**Data:**
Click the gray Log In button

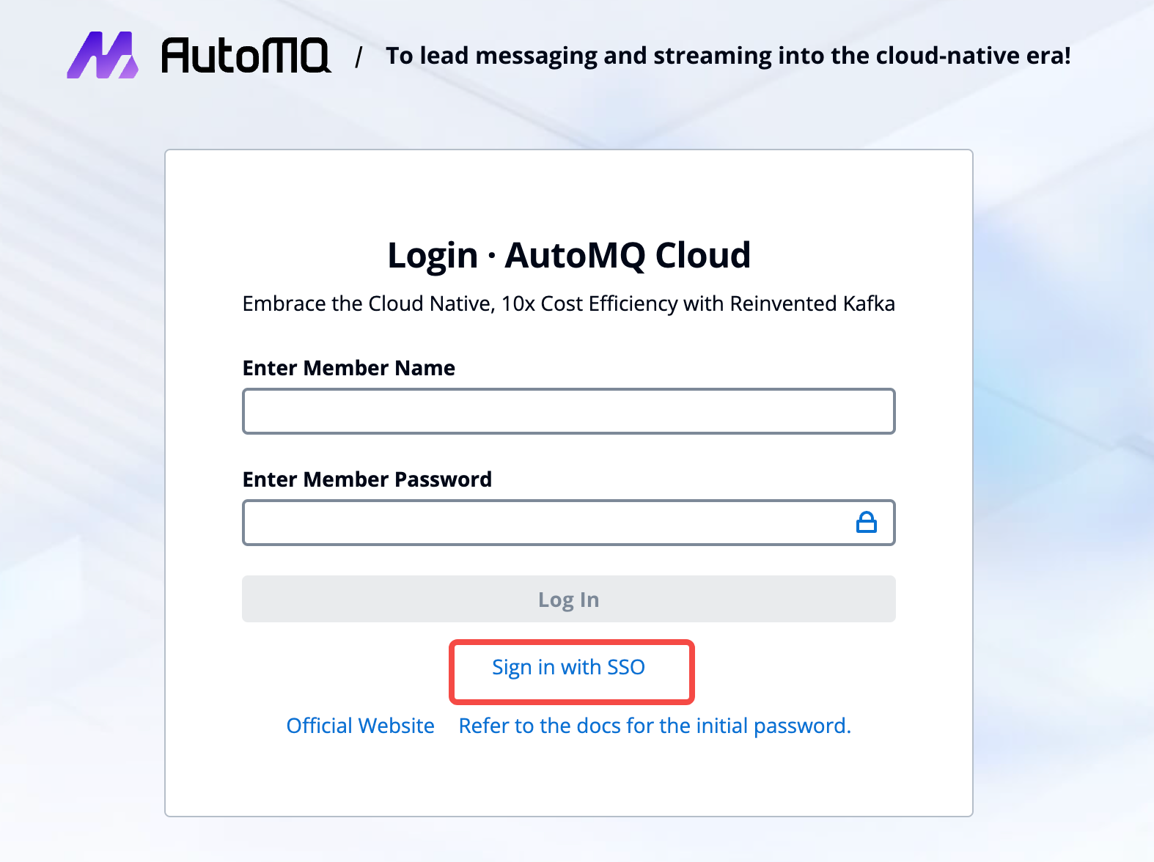(569, 599)
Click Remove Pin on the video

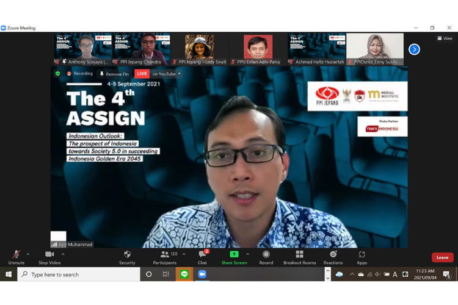114,74
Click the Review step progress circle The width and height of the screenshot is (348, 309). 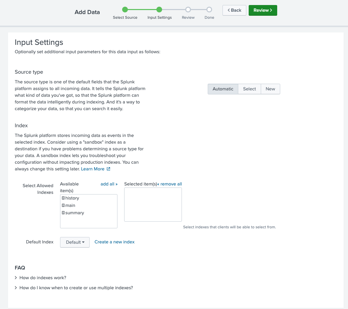(x=188, y=10)
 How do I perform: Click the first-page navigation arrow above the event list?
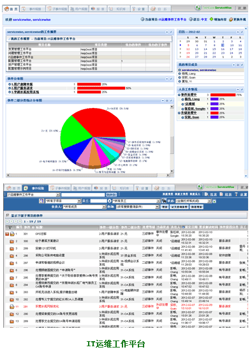coord(7,221)
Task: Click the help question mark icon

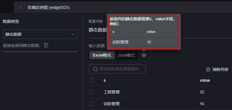Action: pyautogui.click(x=144, y=55)
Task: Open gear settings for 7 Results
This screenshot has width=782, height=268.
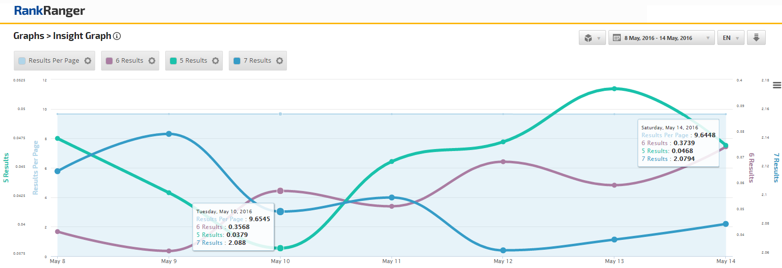Action: point(280,61)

**What needs to be done:**
Begin at the line that has "How do I perform: Click" and stop at the end of the records. Write those lines out again, requests included, with every coordinate in the answers multiplied by 0.35 and rounded to a whole number (halves round up), and leave the pictures out.

**Result of the exercise:**
 How do I perform: Click the first-page navigation arrow above the event list?
coord(2,77)
Task: Click the help question mark icon

Action: pyautogui.click(x=50, y=19)
Task: Open gear settings for 7 Results
This screenshot has width=782, height=268.
Action: point(98,21)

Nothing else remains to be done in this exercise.